Anyway, back to nights on the plane…the cabin is dark. Unless I’m willing to be the jerk that turns on the bright overhead light when everyone is sleeping around me, I have to knit in the dark. I’m already exhausted from all the last minute chores, shopping, packing, and the rush to the vet to drop kitty off before heading to the airport. Heck! I can barely focus on the rom-com playing on the plane entertainment center, nevermind my knitting. Then there is scrambling in the dark for dropped yarn or needles or…

It’s just 15 hours of wasted time in an aluminum tube 35,000 feet in the air.

Then there is the vacation itself. My vacations are activity filled from 6 AM to basically 8 PM — or later. Every. Single. Day.

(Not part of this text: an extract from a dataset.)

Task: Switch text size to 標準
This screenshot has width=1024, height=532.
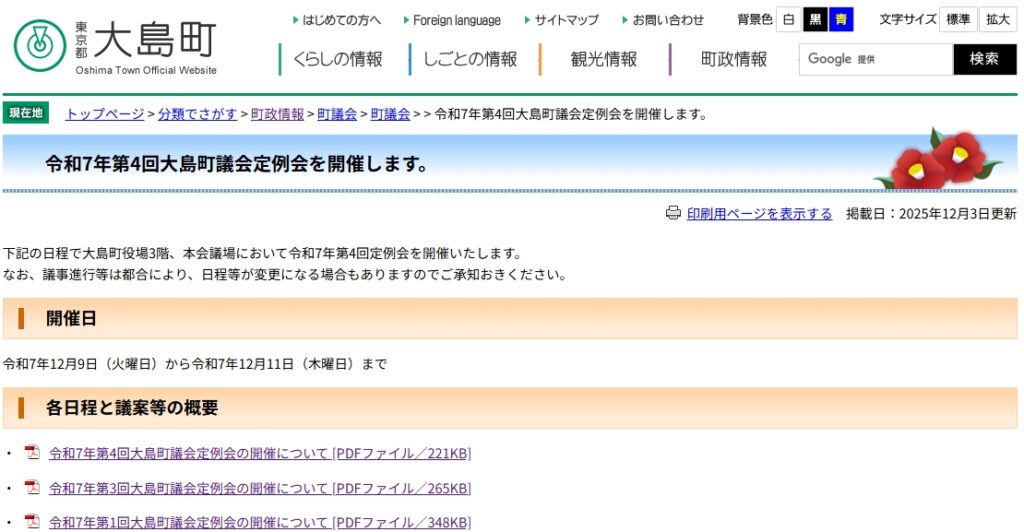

This is because my vacations are primarily SCUBA diving expeditions, with the first dive of the morning at 7 AM. The last dive and dinner ends around 8 PM, with up to 5 dives a day. Each dive lasts about 60 minutes + 60 minutes prep and post dive activities. As you can see, there is not a lot of “down” time when you factor in meals.

What down time we have are filled with food, drinks, and chatter. Not very conducive to anything remotely complicated. And most definitely not conducive to fixing mistakes.

Quiet time before bed? The time between brushing my teeth and the sound of snoring is approximately 2 minutes.

No, the idea of easy brainless vacation knitting is a myth.

More Yarn

This post has been a long time coming. The yarn was plied months ago on the Lendrum as I mentioned, but all was not happy. I decided to use the jumbo flyer and plying head. It was sooooooo slow and my plying was less than even. On the bobbin, it looked like I had a several sections of really underplied yarn mixed in with “normal” looking yarn.

I was so disgusted I left the yarn on the bobbin for months, trying decide my next steps.

I finally decided to wind the yarn off and see what I had. I thought that I could put it on the squirrel cage reel and see if a few turns on that might help even out the twist a bit.

merino silk

Guess what? It looked pretty good in skein form! There were no obvious underplied sections. Some sections might have been a little overplied. No matter. I think it will even out a bit more once it hits it’s bath. It’s not my best work, but it’s not horrible either.

Here’s a tip that I learned from Stephenie Gaustad a few years ago…

  • Tie the beginning and the end of your yarn to each other so that the skein is essentially a giant single loop of yarn (but wound in skein form).
  • If the beginning and end are not close to each other on the skein winder, tie on a piece of scrap yarn as extender.

This allows the twist to flow freely throughout the length of the yarn.

Next, tie lots and lots of loose figure eights around your skein to keep them under control. The key here is loose. You don’t want to bind the skein in anyway — remember you want the twist to move freely throughout.

Yarn Stats:

  • 8 oz of Merino/Silk from RedFish Dyeworks
  • 1,662 yards of 2 ply yarn (approx. 3,300 ypp)

The yarn in fiber form and as singles. What was disappointing is that it lost the fresh out of indigo bath look (chartreuse, green, and blue) and is mostly green. I’ll have to see what to pair the yarn with to bring that original impression back.